Ginette peint depuis plus de vingt ans. Récemment, pour la première fois, elle a accroché un de ses tableaux chez elle. Auparavant, il en était hors de question. « Ce qui a changé ? C’est que maintenant, j’existe. J’existe parce que je me suis tournée vers les gens et j’assume davantage mon passé. Avant, je pensais qu’on n’allait pas m’accepter telle que j’étais, à cause de mes émotions. Mais un jour, quelqu’un m’a dit : “Reste telle que tu es.” » Maintenant, c’est elle qui encourage Pauline, Dominique et les autres, à travers la peinture. « C’est comme un ricochet. Aujourd’hui, j’ose le dire, je suis fière de cet atelier. Cette année, j’ai eu un déclencheur. J’ai dit aux gens : “Je suis fière de vous, mais vous aussi, vous pouvez être fiers de vous !” »
Ginette anime un atelier peinture au local du Secours Catholique de Rosny-sous-Bois (Seine-Saint-Denis). © Aurore Chaillou/Revue Projet
« Maintenant, j’existe.

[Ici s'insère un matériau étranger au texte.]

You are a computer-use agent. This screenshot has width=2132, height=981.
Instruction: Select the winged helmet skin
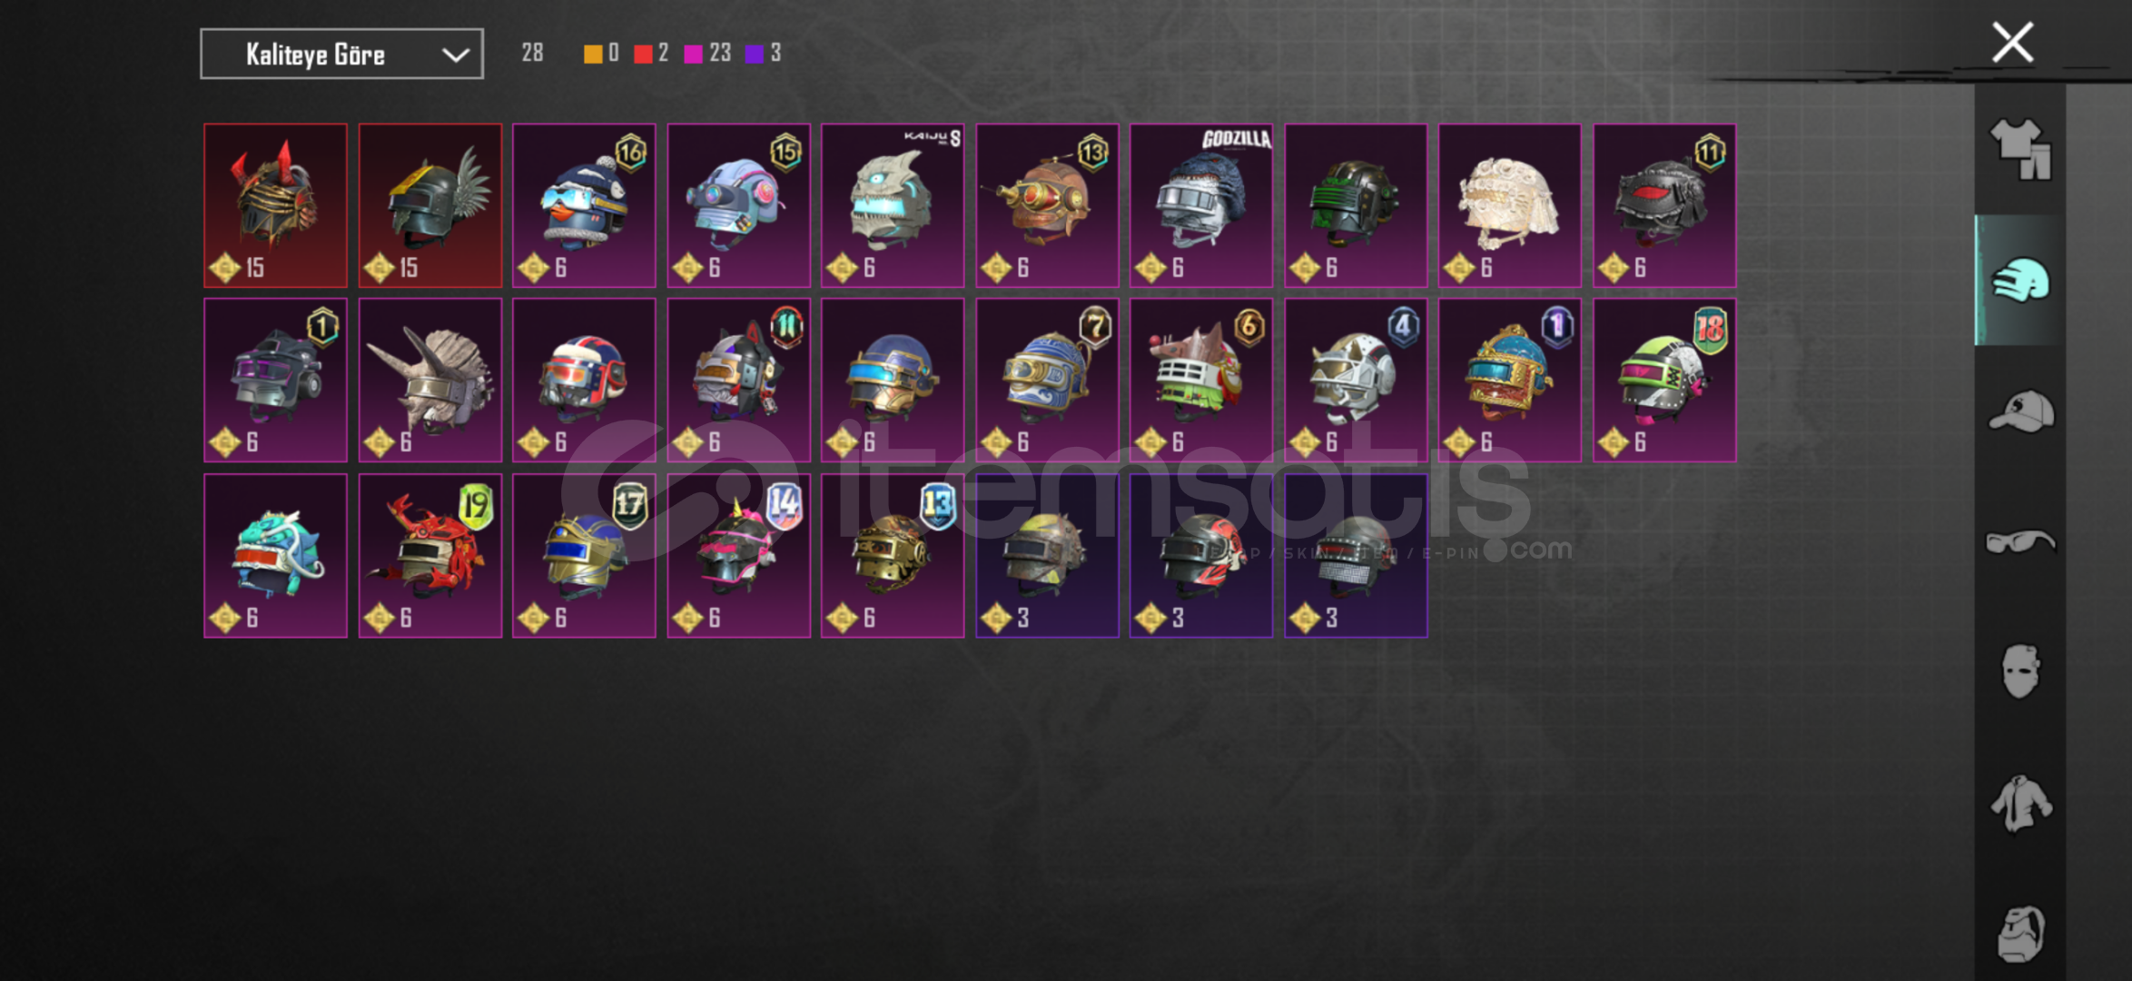click(429, 205)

J’existe parce que je me suis tournée vers les gens et j’assume davantage mon passé. »
Pour Ginette, retrouver les participants de l’atelier les mercredis, « c’est du bonheur. Je sais que je vais partager, communiquer, transmettre. Dans le respect. Chacun a un style et je l’encourage. Créer, c’est aussi s’occuper de son enfant intérieur. » « Ici, on oublie tout ce qui nous tue, s’exclame Dominique. Le système est difficile, ça nous protège. » Assise à côté d’elle, Pauline poursuit : « Quand je sors d’ici, je sors avec une bonne humeur. » Ginette écoute attentivement les deux femmes. « D’habitude, on ne parle pas de nos émotions. De les entendre dire ça, ça me fait chaud là », confie-t-elle les yeux brillants, une main sur le cœur.